Posted June 14, 2010, at 8:38 p.m.

NEWPORT, Maine — The Sebasticook Valley Community Center will close temporarily later this month because of an impasse with selectmen over funding.

Pam Newcomb, who is president of the center’s board of directors, said there isn’t enough funding to sustain normal operations through the summer. The center, which is usually open from 8 a.m. to 6 p.m. five days a week for anyone who wants to use it, will close its doors from June 25 to Aug. 22. Certain already scheduled programs, such as weekly bingo matches and low-impact senior aerobics, will continue, though others, such as the center’s summer day care program, will not.

“We can’t afford to pay the overhead,” said Newcomb.

In past years, the town of Newport has covered up to 40 percent of the community center’s budget, but that stopped earlier this year after Newcomb and others on the board of directors discovered money missing from the till.
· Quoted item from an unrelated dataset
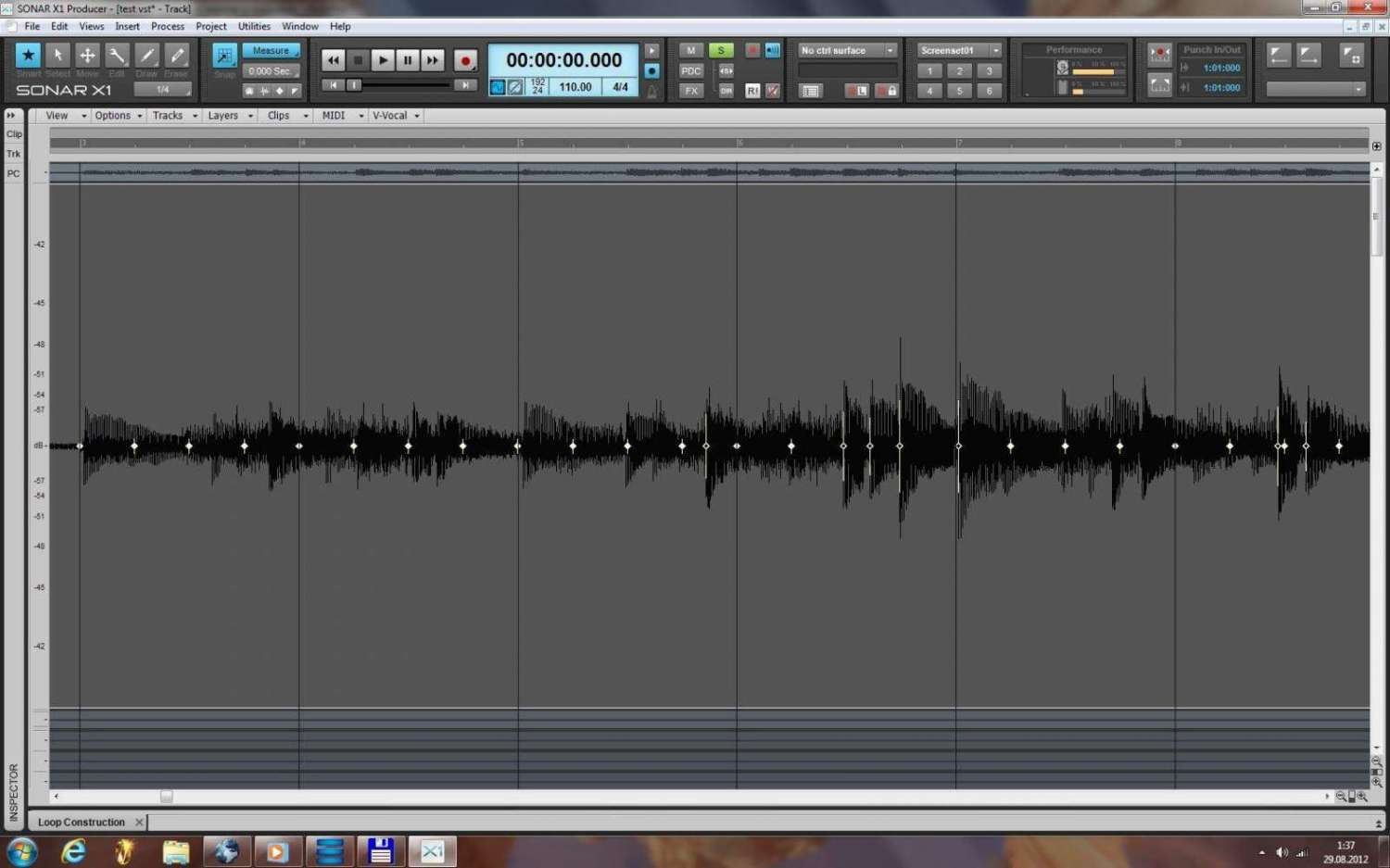This screenshot has height=868, width=1390.
Task: Click the Play button
Action: pyautogui.click(x=382, y=60)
Since then, the Newport Police Department has been conducting a criminal investigation that Chief Leonard MacDaid has said involved more than one suspect. A spokeswoman for Penobscot County District Attorney Chris Almy said Monday that the investigation is still ongoing.

In March, shortly after Newport residents at the annual town meeting approved spending $100,000 on recreation, selectmen announced they would withhold that sum from the community center, which until then ran most of the town’s recreation programs. Selectmen said the funding has been withheld so they could ensure tax-payer dollars were being used properly. Since that time, the town has covered some of the costs by paying vendors directly, but has not released any money directly to the community center.

Newcomb said the town has paid approximately $3,700 in bills on behalf of the center since the impasse began. In past years, the town has given the center as much as $8,000 a month.

In addition to closing the building, the center’s one full-time and three part-time employees will be effectively laid off during the closure.

“We will not be open for the summer unless some money just drops from the sky,” said Newcomb, who said part of the reason for the closure is to save money for programs that begin when school resumes.

Center director Gene Rouse said at least $5,000 a month is needed to keep the doors open and provide the bare minimum of programming.

Town Manager James Ricker said the Board of Selectmen’s intent is to spend its recreation budget on sports programming, including improving the town’s sports infrastructure. The board already has voted to improve town-owned tennis courts and is exploring the possibility of expanding baseball fields, improving the swim-ming area, renovating outdoor basketball courts and possibly creating an outdoor ice-skating rink.

“We are going to support recreation programming in the town of Newport probably forever,” said Ricker, adding that Newport has given the center more than $22,000 since Jan. 1 of this year. “The real stickler at this point is the pending legal issues [at the community center].”

Newcomb said she doesn’t understand that stance.

“We discovered the theft, and we reported it,” she said. “It’s important that people know that.”

In an effort to bolster its operating budget, the center plans to conduct several fundraisers in the coming months, though the main focus will be restoring the funding from the town. To that end, Newcomb said she and others are circulating a petition to have a special town meeting, at which the community center would lobby for the town to set up a special account to fund the community center.

“The people who are losing are the people who use the community center,” she said. “The town has lost sight of the fact that we do all of this for the kids.”